McNair, Onizuka, Resnik, and commander Dick Scobee were all members of the group of thirty-five new astronauts selected by NASA in 1978—the first time the agency had ever admitted women or minorities to the astronaut corps—and handpicked from a total of around 8,000 applicants to fly aboard the space shuttle. Christa McAuliffe was chosen from a total of more than 11,000 educators from across the United States who applied to the Teacher in Space program. But the individual crews were assembled by the Director of Flight Operations, George Abbey, a powerful and mysterious figure inside NASA, whose decisions some astronauts suspected were guided by personal favoritism. But Abbey always insisted he chose crews based upon the needs of the mission—and by the time Challenger launched, Resnik, McNair, Onizuka, and Scobee had each already flown in space once; the pilot, Mike Smith, was a rookie astronaut but, although one of the most accomplished pilots in his class—and especially close to Abbey—he had been waiting to fly for five years. Greg Jarvis had trained for two previous missions and even appeared in the official portraits with their crews but had been bumped from his seat both times by politicians who wanted to go into orbit as “congressional observers.” He was finally assigned to Challenger barely two months before the launch date.

NASA allowed the astronauts to bring some personal effects on board. What did some of the astronauts bring along? Were they barred from bringing anything?

Each of the Challenger crew was accompanied on their voyage by a Personal Preference Kit, containing small items they were carrying into space to bring back to friends and relatives as souvenirs of the mission, which were screened and weighed by NASA technicians before being wrapped and sealed for flight: Judy Resnik’s kit contained a Dunhill lighter she was carrying on behalf of her high school boyfriend; Onizuka had packed a deflated soccer ball signed by the girls on his daughter’s team. Ron McNair had also been granted permission to take his small soprano saxophone into orbit with him; he had spent months practicing a jazz piece the French electronic musician Jean-Michel Jarre had written specially for him, and which he planned to record in space. Shortly before takeoff, the permission was withdrawn, and McNair was forced to leave his instrument behind when he left for the pad.

In what ways did both NASA’s organizational structure and its institutional need for good public relations contribute to the accident?

Since its inception, NASA had been subdivided into separate semiautonomous facilities scattered across the country, each with its own distinct culture—and competing with one another for projects, responsibilities, and the share of the agency budget that went with them.
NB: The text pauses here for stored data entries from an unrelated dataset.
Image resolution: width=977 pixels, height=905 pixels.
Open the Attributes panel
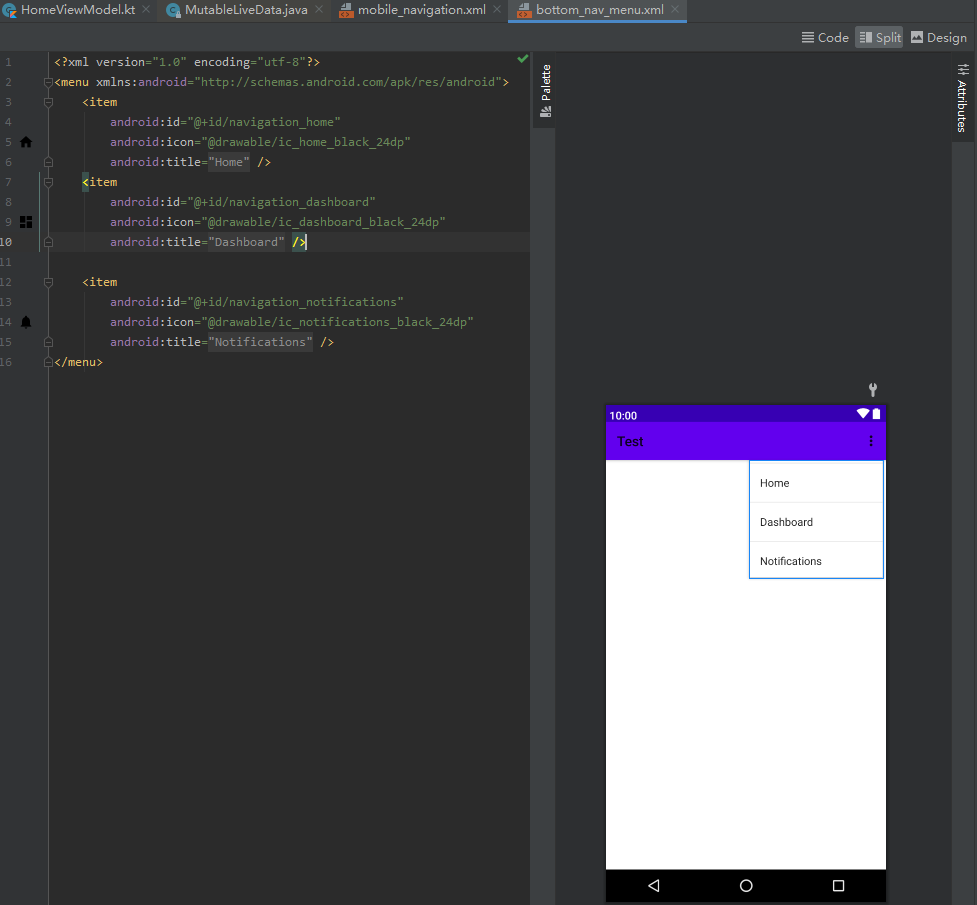[961, 100]
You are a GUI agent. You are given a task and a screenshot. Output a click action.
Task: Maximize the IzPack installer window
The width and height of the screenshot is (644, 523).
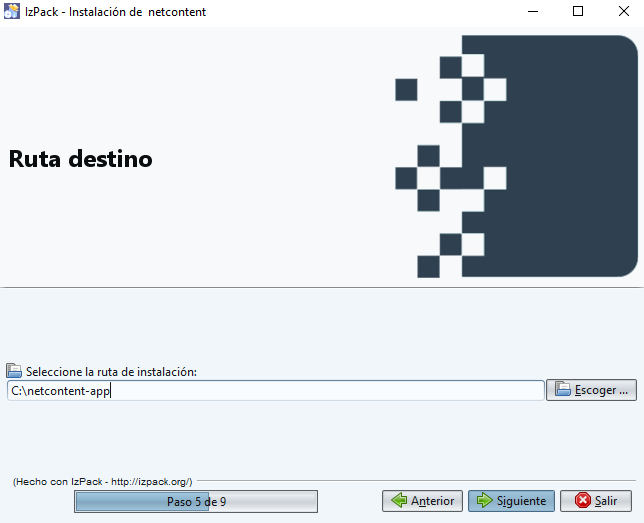pos(577,12)
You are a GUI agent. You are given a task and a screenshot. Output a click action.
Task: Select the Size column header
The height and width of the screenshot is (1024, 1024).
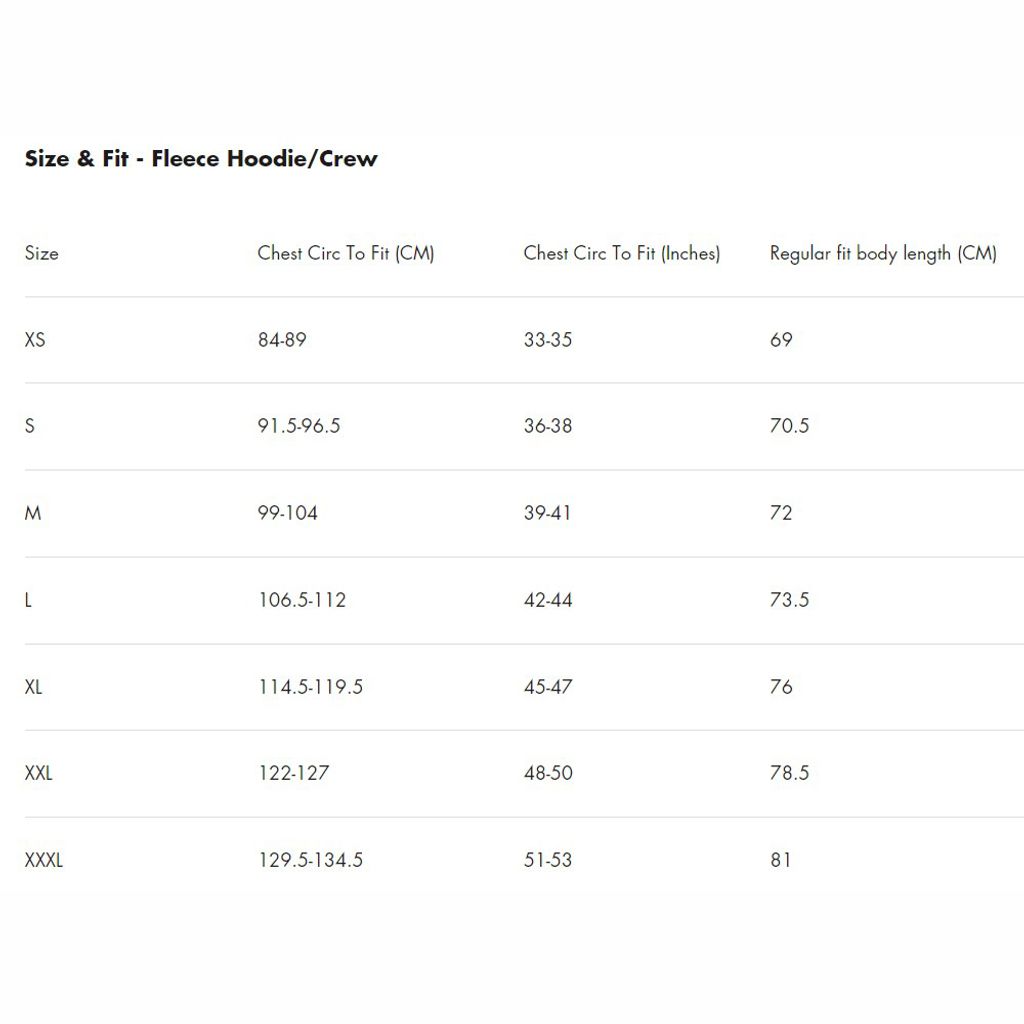pyautogui.click(x=42, y=254)
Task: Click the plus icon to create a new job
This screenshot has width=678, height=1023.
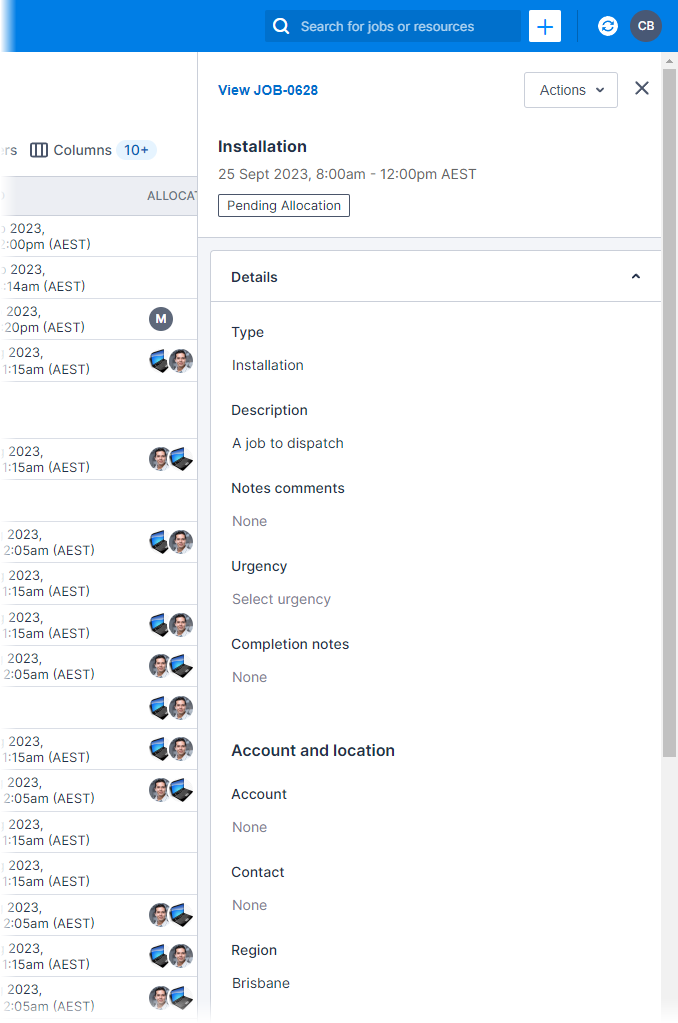Action: coord(544,26)
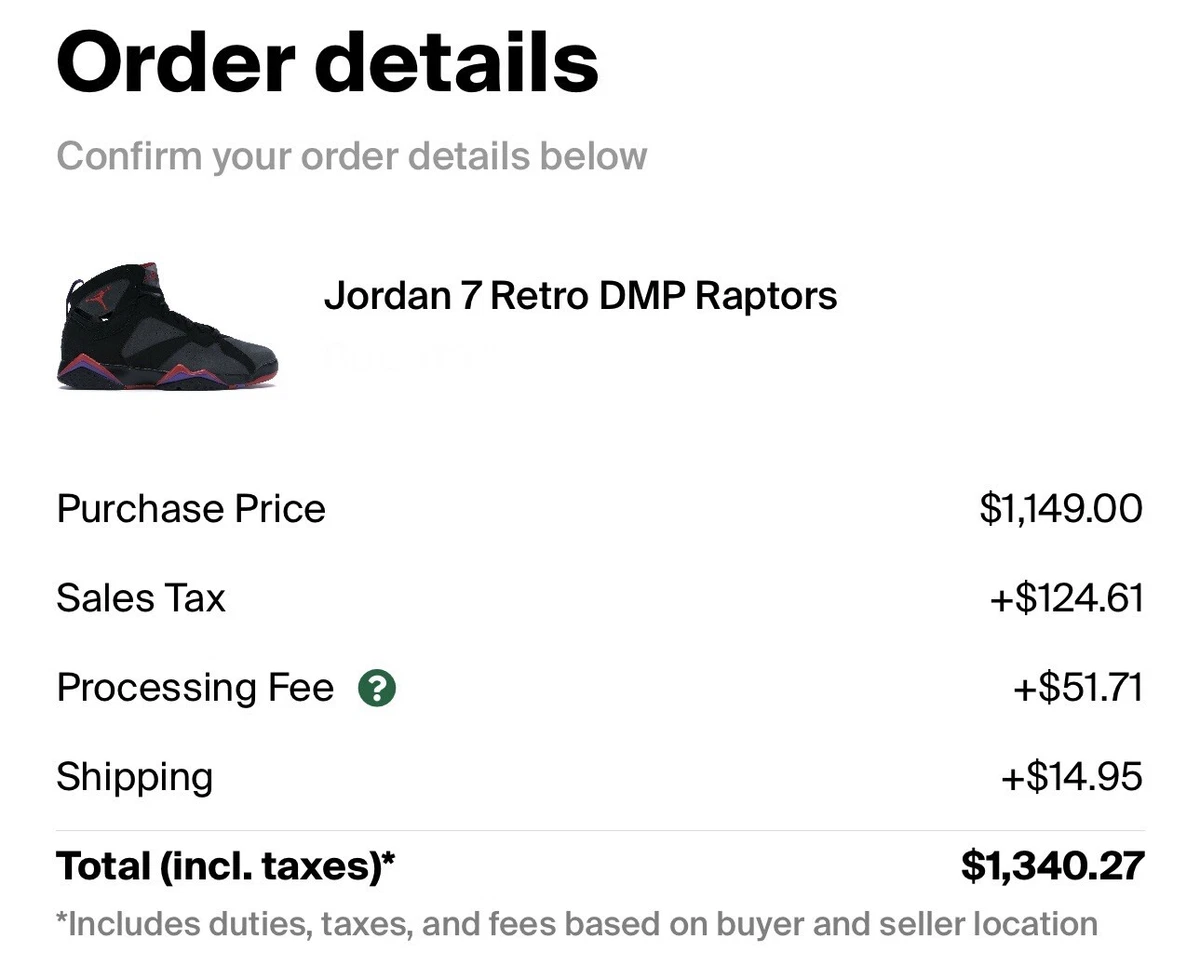
Task: Click the Confirm your order details text
Action: [352, 156]
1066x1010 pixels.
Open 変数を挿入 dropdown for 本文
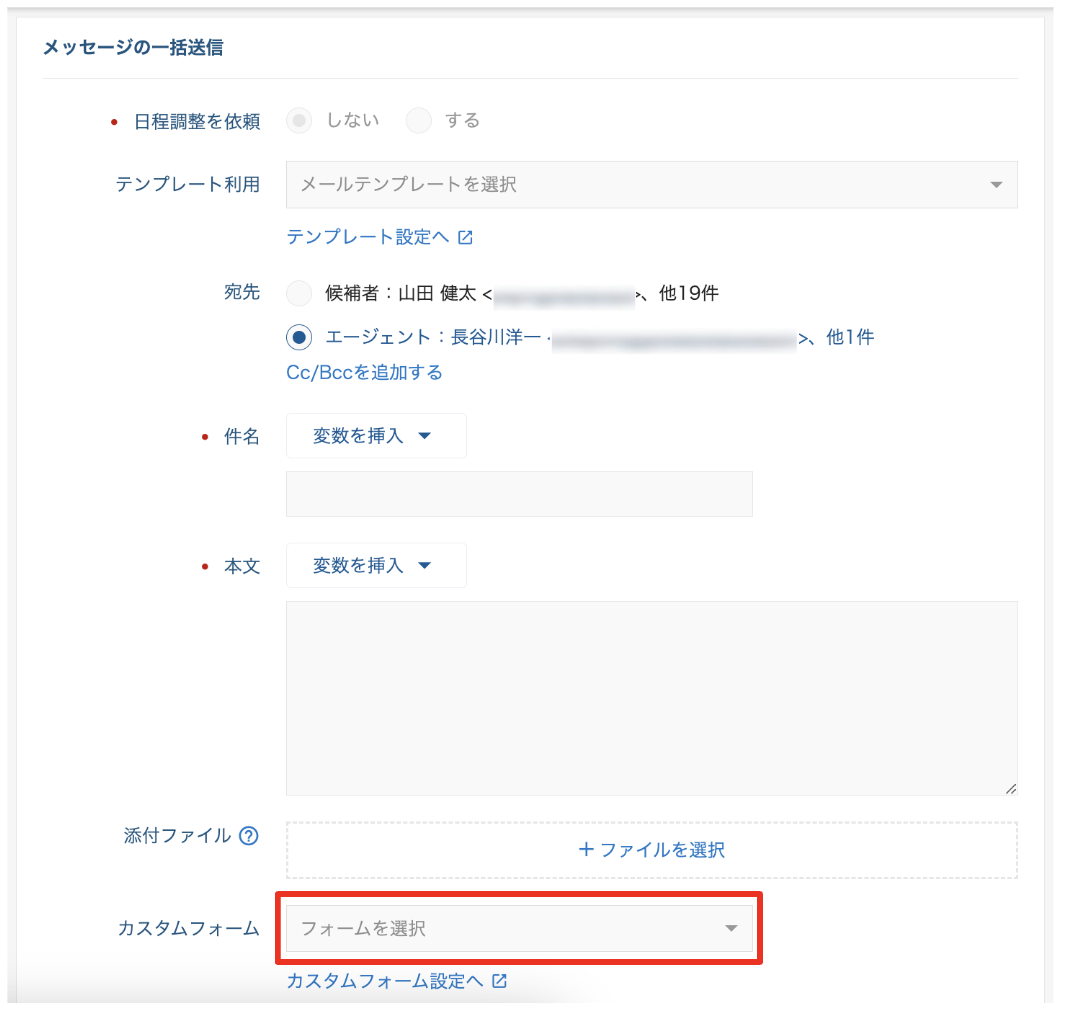[376, 566]
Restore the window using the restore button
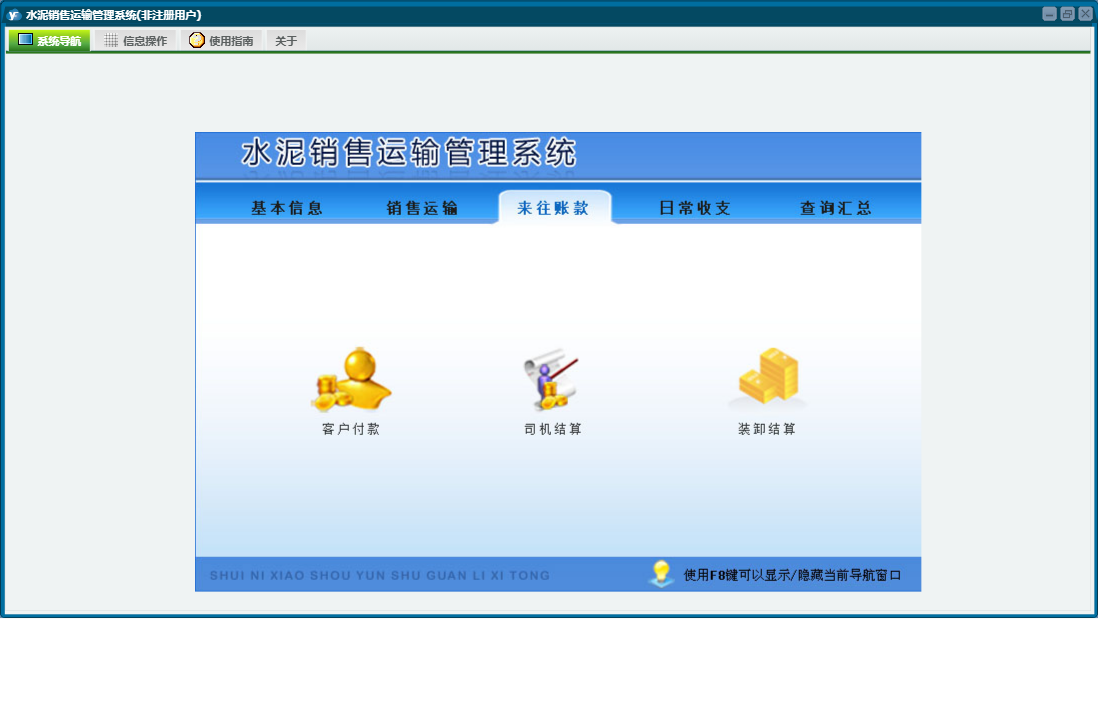The image size is (1098, 716). (1067, 14)
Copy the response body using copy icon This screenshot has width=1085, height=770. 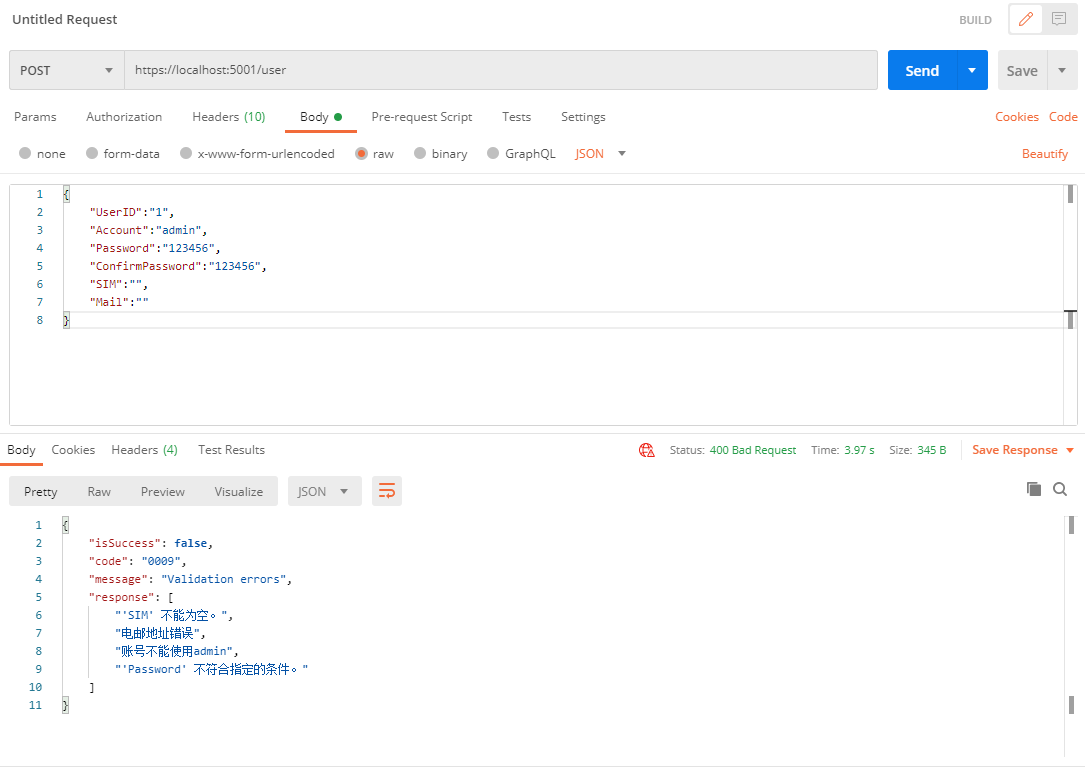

This competition was particularly intense between the Marshall Space Flight Center in Huntsville, Alabama, which oversaw the design and manufacture of the shuttle’s engines and solid rocket boosters, and the Johnson Space Flight Center in Houston, responsible for overall management of the shuttle system, and where the astronauts worked and trained. The managers in Alabama had developed a reputation for insularity and secrecy and a reluctance to share bad news with outsiders, and they failed to pass on key information about failures in the rocket boosters to senior managers at NASA headquarters in Washington, DC. The public adulation the agency garnered from its first successes in the early 1960s—and the epic spectacle of the moon landings—helped convince generations of agency chiefs that such audacious, news-making technological leaps were essential to maintain popular support for NASA and, in turn, the congressional funding that made them possible. But by the beginning of 1986, the public had begun to lose interest in the shuttle—and launch delays and engineering failures started to dominate the headlines. With the Teacher in Space initiative, public fascination with the space program once more approached previous heights; but the snafus and schedule delays continued, tightening the financial squeeze on the agency and adding pressure to get Challenger off the ground—an outbreak of what old hands in Houston called “‘go’ fever.”

Is Challenger a cautionary tale? And, if so, in what ways?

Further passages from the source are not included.